On Giemsa-stained spreads of metaphase I cells (Figure 10), 14 bivalents were unambiguously identified using standards from the Image Bank (see above). Compared with diakinesis, due to a decrease in the resolution of the chromomeric pattern associated with a noticeable shortening of bivalents in metaphase I, three bivalents could not be distinguished based on their chromomeric pattern. In metaphase I, as in late diakinesis, a group of bivalents with delayed dissociation of homologous chromomeres was preserved, although this group included 4 bivalents (Figure 10). In metaphase I, chiasmata were clearly identified in a group comprising the 7 longest bivalents of the set, making their enumeration and chromosome mapping possible. In this case, only single homologous chromomeres of the bivalent, located in the chiasm zone, were in a state of fusion. Among the short bivalents of the set, the group in which 6 homologous chromosomes are connected by a long filamentous chiasm has increased (Figure 10).

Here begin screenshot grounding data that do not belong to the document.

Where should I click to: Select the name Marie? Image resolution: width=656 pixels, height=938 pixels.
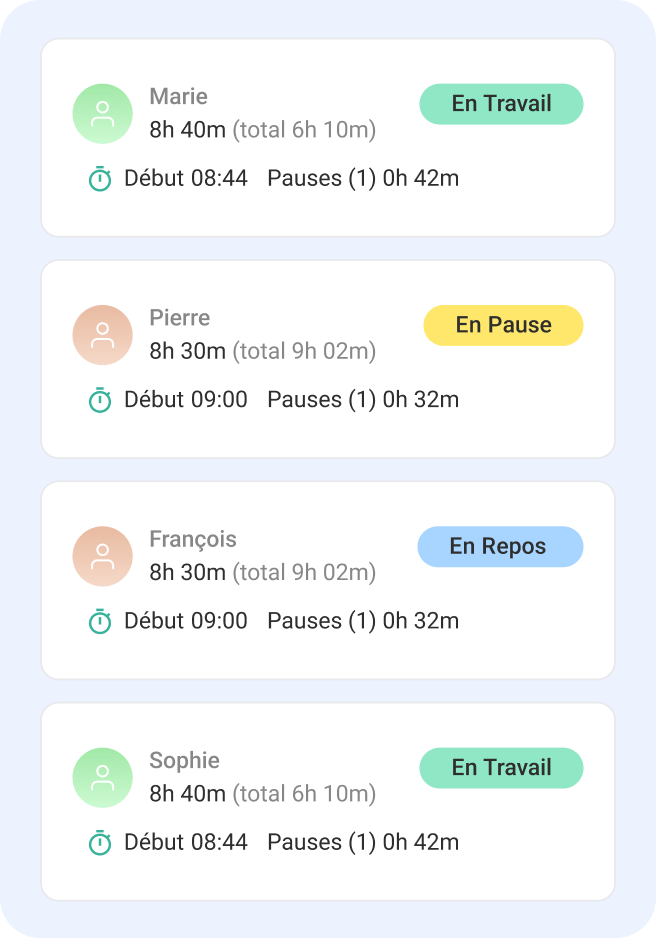tap(178, 96)
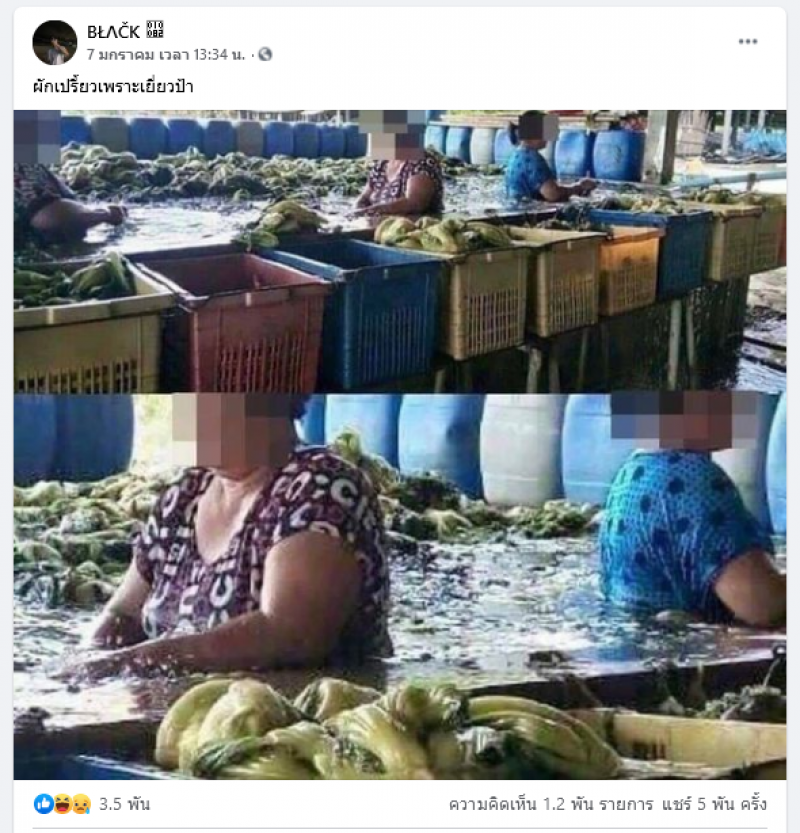Open ความคิดเห็น 1.2 พัน รายการ comments
Image resolution: width=800 pixels, height=833 pixels.
click(x=551, y=804)
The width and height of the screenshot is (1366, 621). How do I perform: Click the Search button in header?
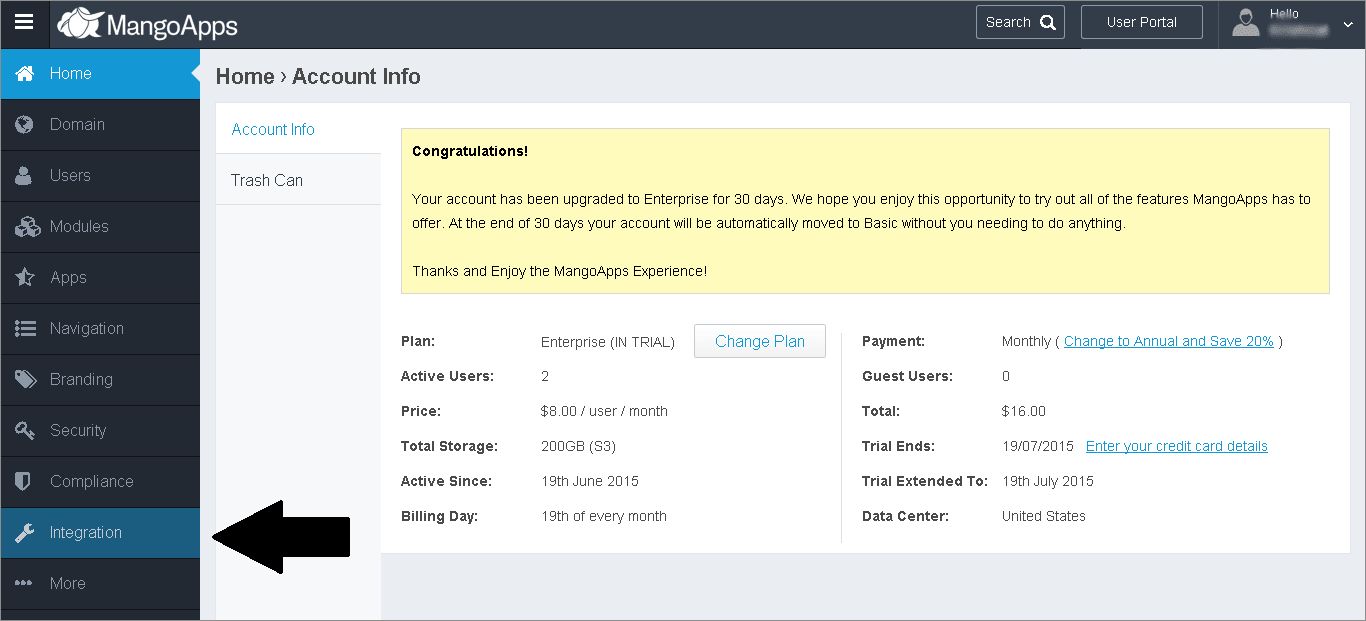coord(1019,22)
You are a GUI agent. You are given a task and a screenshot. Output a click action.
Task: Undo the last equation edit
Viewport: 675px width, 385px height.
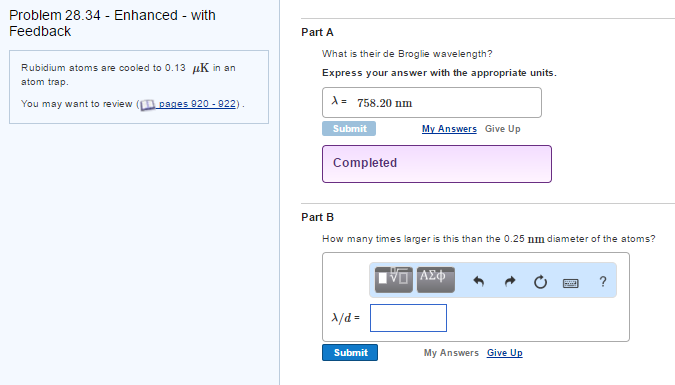479,282
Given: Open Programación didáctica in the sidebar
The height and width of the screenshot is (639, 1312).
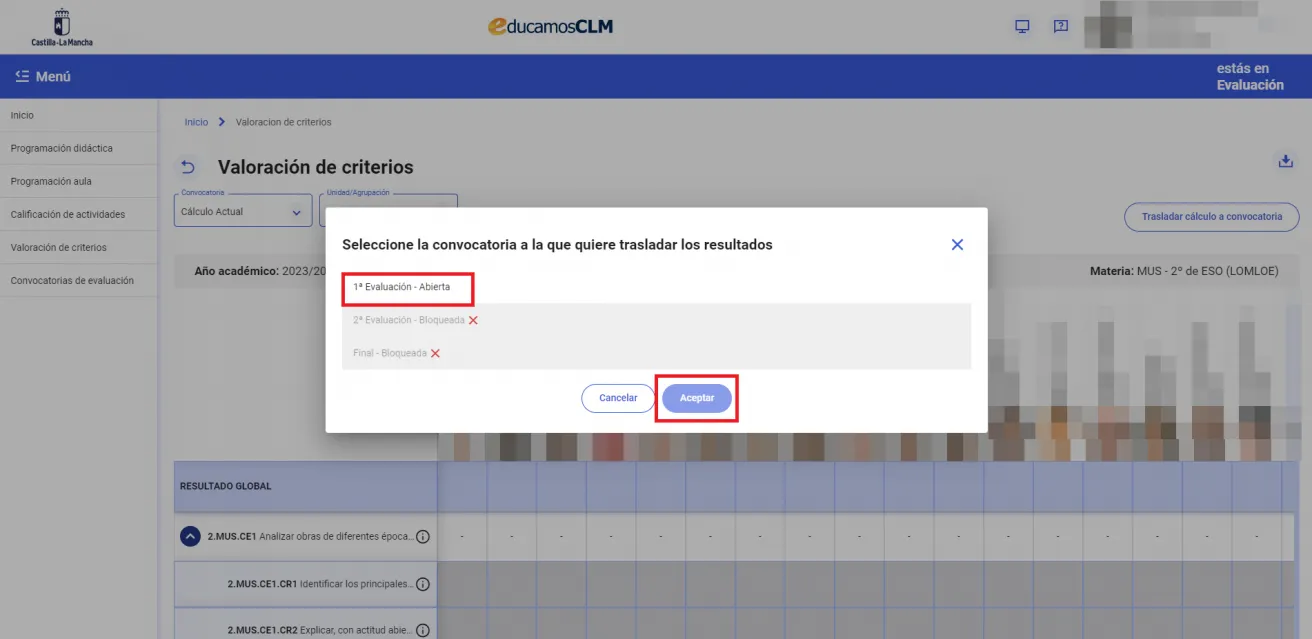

At this stage of meiosis, single dissociated homologous chromosomes without visible chromatin contacts were also encountered.

4. Discussion

4.1. Karyotype of Littorina saxatilis and the Image Bank of Individual Chromosomes

L. saxatilis specimens collected by us on the coast of Tromsø Island (Norway) showed a haploid chromosome number of n = 17. Other researchers have also recorded 2n = 34 for various populations of this species worldwide [46,47,48,49,50]. Heteromorphic bivalents were not detected in the karyotypes of L. saxatilis spermatocytes.
Our Image Bank—a collection of high-resolution images of L. saxatilis individual G-banded mitotic chromosomes—has become an important tool for assessing the structure of meiotic chromosomes in this species (Figure 7). It also appears suitable for the reliable identification of individual chromosomes/bivalents of a set in cells of different origins. We previously created a similar Image Bank for prophase chromosomes of the trematode Himasthla elongata [35].
Given the issue of sibling/cryptic species of the genus Littorina, it should be noted that the early embryos we used for karyotyping were isolated from the brood pouch characteristic of females of only one Littorina species—L. saxatilis [51]. In males, the reliability of morphological or molecular criteria for species diagnosis of various cryptic species of the genus Littorina does not exceed 70–80% [52]. In our study, the G-banding patterns completely coincided in the gonial and embryonic cells of all studied specimens. This means that all the karyotypes of spermatogonia and primary spermatocytes we studied belonged to animals of the same species—L. saxatilis.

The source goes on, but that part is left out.